[Collected data]
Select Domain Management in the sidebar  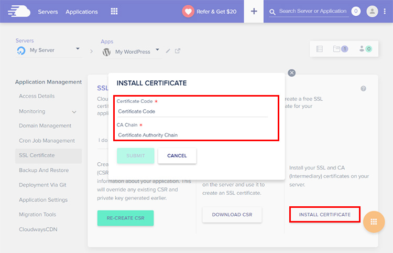point(45,126)
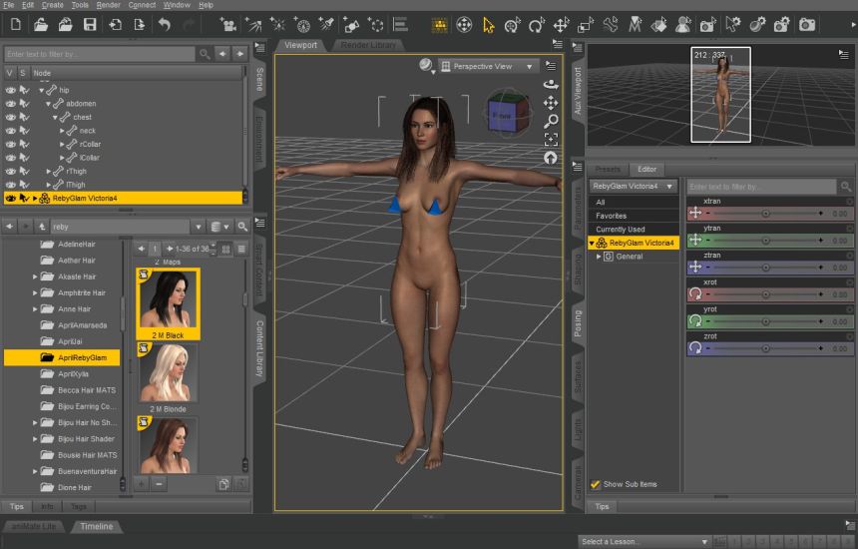
Task: Click the xtran slider handle
Action: pyautogui.click(x=765, y=214)
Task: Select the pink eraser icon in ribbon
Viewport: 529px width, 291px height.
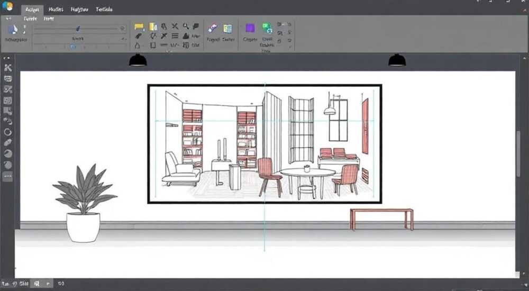Action: tap(213, 28)
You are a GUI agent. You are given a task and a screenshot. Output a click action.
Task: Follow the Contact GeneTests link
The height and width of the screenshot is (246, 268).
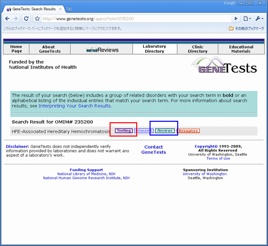coord(153,149)
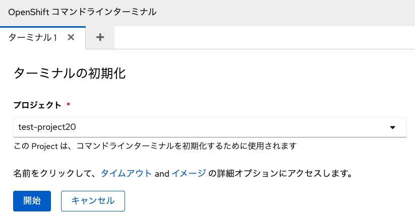Click の詳細オプションにアクセスします text
The width and height of the screenshot is (415, 218).
(x=281, y=174)
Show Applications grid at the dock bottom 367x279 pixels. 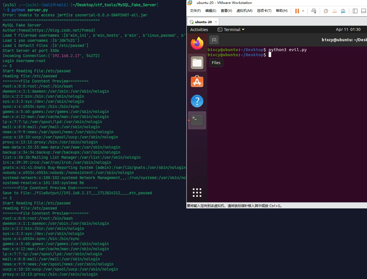(x=197, y=193)
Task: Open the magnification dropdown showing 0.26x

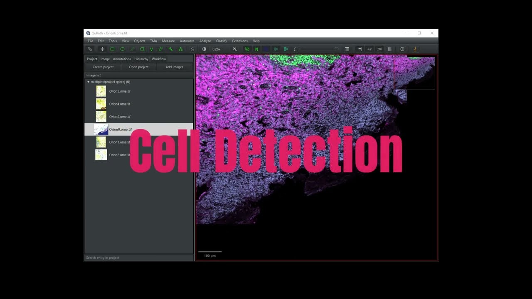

# [WHAT YOU WILL DO]
Please output, exactly as written, the lines above from the one holding "Task: Select the pink eraser icon in ribbon" through the one holding "Task: Follow the Contact GeneTests link", both included, with the pictures omitted.

# [YOUR RESPONSE]
Task: Select the pink eraser icon in ribbon
Viewport: 529px width, 291px height.
Action: tap(213, 28)
You are a GUI agent. You are given a task and a screenshot. Output a click action.
Task: Follow the Contact GeneTests link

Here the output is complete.